While waiting to have a prescription filled in a pharmacy in my office building the other day, I overheard a discussion between the pharmacist and an elderly customer.

The customer had a prescription for the brand-name drug Persantine, used for the long-term treatment of angina. It would cost him $30.95 for the 100 75-milligram pills. The pharmacist was trying to convince the man that he should have the prescription filled with dipyridamole, the generic equivalent of Persantine. The cost of that drug would be only $9.95 for the same quantity and dosage.

The man could have saved more than $20 on that one prescription by having it filled with a generic instead of a brand-name drug. And since he may have to take that drug for the rest of his life, he could probably save $250 a year or more by using the generic equivalent.

But he refused. "If it costs less, it can't be as good," he told the pharmacist.

How wrong he was. The fact is that equivalent generic drugs are just as safe and effective as brand-name drugs, and usually far less costly.

Yet American consumers today are the targets of a growing campaign by some brand-name drug manufacturers to dissuade them from using generic drug products.

In recent months, we've seen a host of seemingly objective, independent academicians and practitioners speaking out against generic drugs, without disclosing who is paying them to do so.

For example, on the NBC "Today" show in January, a spokesman for a newly formed group calling itself "Concern for Understanding of Research in Ethical Pharmaceuticals" blatantly misinformed the public about the safety and efficacy of generics. He claimed that the Food and Drug Administration does not use the same rigorous testing standards for generic drugs as it does for brand-name products.

That claim, of course, was absolutely untrue. Moreover, neither the spokesman nor the "Today" show revealed that the "Concern for Understanding of Research in Ethical Pharmaceuticals" group is supported by Ayerst Laboratories, a brand-name drug manufacturer.

Another group called "Medicine in the Public Interest" is also questioning the FDA's approval process for generic drug products. This so-called "public interest" group is actually supported by brand-name drug company funds.

"Medicine in the Public Interest" is represented by an attorney who was previously involved with the "Committee for the Care of Children." That group, also subsidized by industry funds, was created to oppose the placement of Reye's syndrome warning labels on aspirin. So much for the public interest.

Perhaps the most far-reaching effort to disparage generic drugs can be found in the continuing anti-generic crusade of a tabloid called the Medical Tribune.
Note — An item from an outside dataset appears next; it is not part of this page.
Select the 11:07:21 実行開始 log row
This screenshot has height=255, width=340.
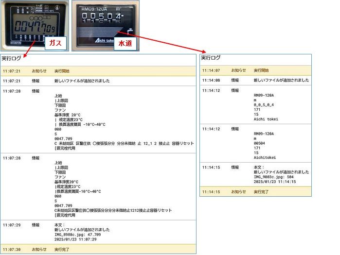point(97,70)
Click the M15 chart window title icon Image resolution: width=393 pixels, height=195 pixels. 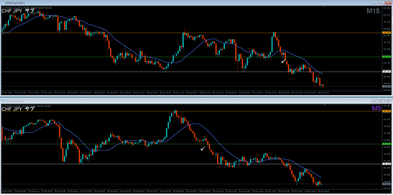point(3,3)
This magazine is supported by brand-name industry advertising and is published by the owner of an advertising firm that represents brand-name companies.
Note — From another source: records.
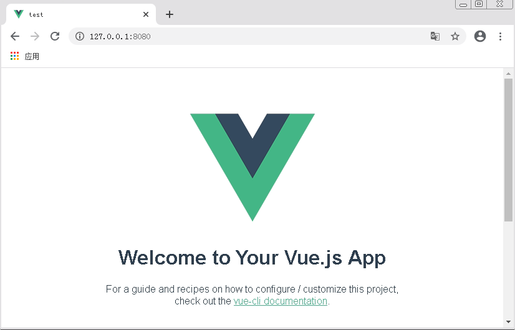This screenshot has height=330, width=515.
Task: Close the 'test' tab
Action: point(146,14)
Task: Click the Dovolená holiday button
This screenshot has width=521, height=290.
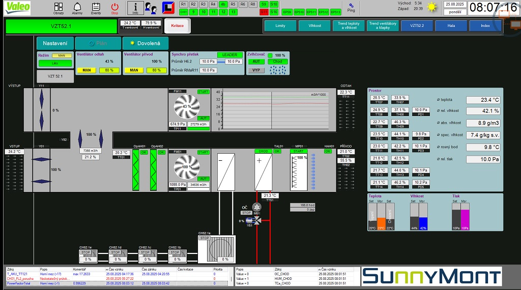Action: (146, 44)
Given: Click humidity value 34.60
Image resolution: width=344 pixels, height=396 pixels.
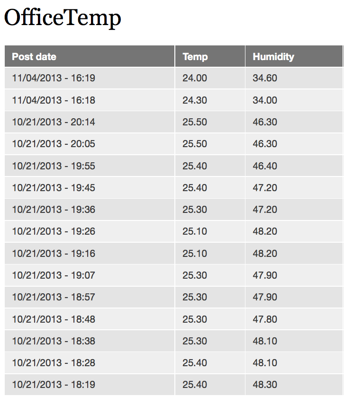Looking at the screenshot, I should point(265,78).
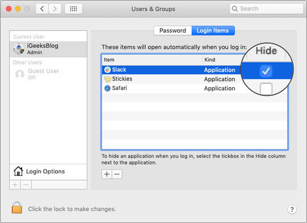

The tabloid, which is sent free to 150,000 doctors, has little of the scholarly merit attributed to The New England Journal of Medicine or the Journal of the American Medical Association. And because of the backing this publication receives, its readers should seriously question whether its articles are prompted by scientific or economic concerns.

Unfortunately, Medical Tribune has apparently succeeded in worrying some physicians about the quality of generic drug products and the competency of the FDA. A few months ago, for example, a spokesman for the American Academy of Family Physicians, appearing on the "McNeill-Lehrer NewsHour," cited Medical Tribune articles as "evidence" of the poor quality of generics.
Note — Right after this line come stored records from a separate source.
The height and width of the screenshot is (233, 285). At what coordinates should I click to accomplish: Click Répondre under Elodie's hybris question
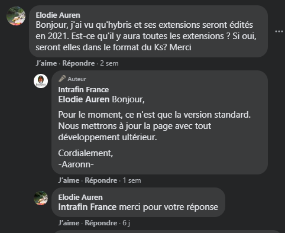[x=79, y=63]
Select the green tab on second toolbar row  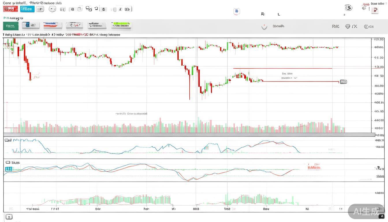click(11, 26)
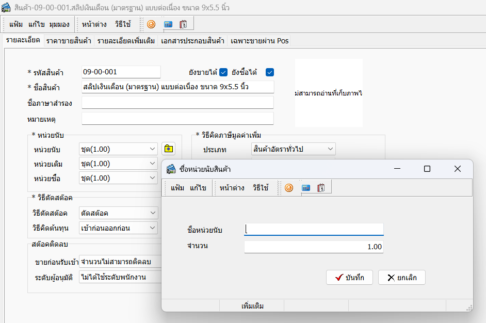Open the calculator icon in the dialog toolbar
Screen dimensions: 486x323
(x=305, y=188)
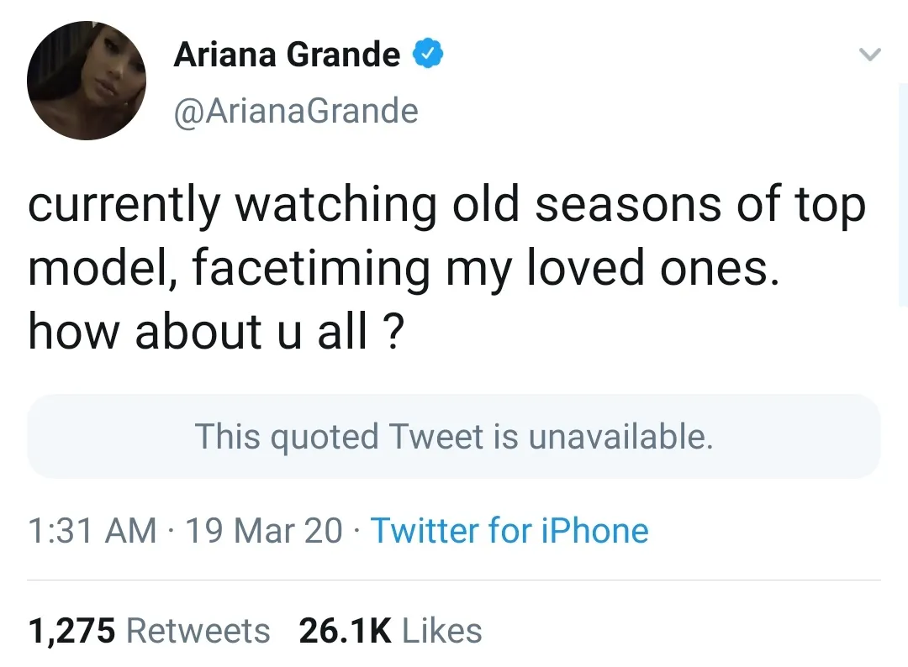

This "smear and fear" campaign against generic drugs is victimizing millions of consumers, particularly older Americans. Older people are the primary users of long-term maintenance drugs for chronic conditions. Like the elderly gentleman I described earlier, they could save a great deal of money by using generic products instead of more costly brand names. Yet they are being scared away from generics by those who impugn their safety and efficacy for purely economic reasons.

One of the most important consumer victories of the past 20 years was the passage of legislation in every state allowing generic drug substitution in the filling of prescriptions. This hard-fought legislative effort, led by the American Association of Retired Persons and other consumer groups, has resulted in untold millions of dollars in savings for Americans of all ages without any diminution in the quality of their drug therapies.

It's unfortunate that certain brand-name drug companies are now trying to win, through a campaign of misinformation, what they lost in the legislative arena.

In the long run, however, these companies are only hurting themselves and their industry. Their blatant anti-generic efforts are creating a more cynical group of consumers and eroding their credibility with policymakers, business leaders and the general public.

Ultimately, they are going to have to make a choice between ethics and profits.